The name refers to Mary Queen of Scots’ famous eight-hour round-trip, from Jedburgh to Hermitage Castle and back again, in October 1566. On that cold autumnal day Mary rode horseback through forests and across desolate hills in order to visit the wounded James Hepburn, 4th Earl of Bothwell. Her journey has been much romanticised since, and no wonder, given that Hepburn was soon to be accused of the plot to murder Mary’s husband, a conspiracy she herself may have been wrapped-up in. (It should be noted, however, that whilst detractors at the time used Mary’s journey to Hermitage as evidence of adultery, she had in fact waited around six weeks between receiving news of Bothwell’s illness and riding to see him; furthermore, she was accompanied in her journey by her councillors and guards – not such a secret fling, after all.)

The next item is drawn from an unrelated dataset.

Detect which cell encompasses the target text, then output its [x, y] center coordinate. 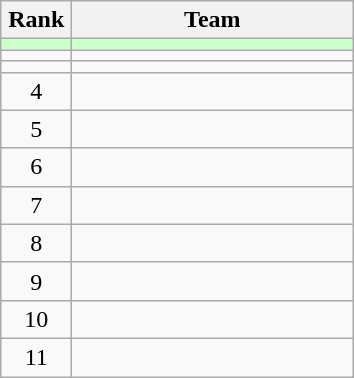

Tradition dictates that on her return journey, Mary’s horse got stuck in the mire, the Queen having to dismount and walk her horse through the bog, up to her knees in mud. For several generations after this historic episode, locals could point to the exact point in the Queen’s Mire at which Mary had become stuck. Upon her return to Jedburgh, Mary fell gravely ill, and it has been suggested that her stint in the mire may have played a role in this. Legend also has it that she lost her pocket-watch to the mud, an artifact only recovered two-hundred-and-fifty years later by a local shepherd.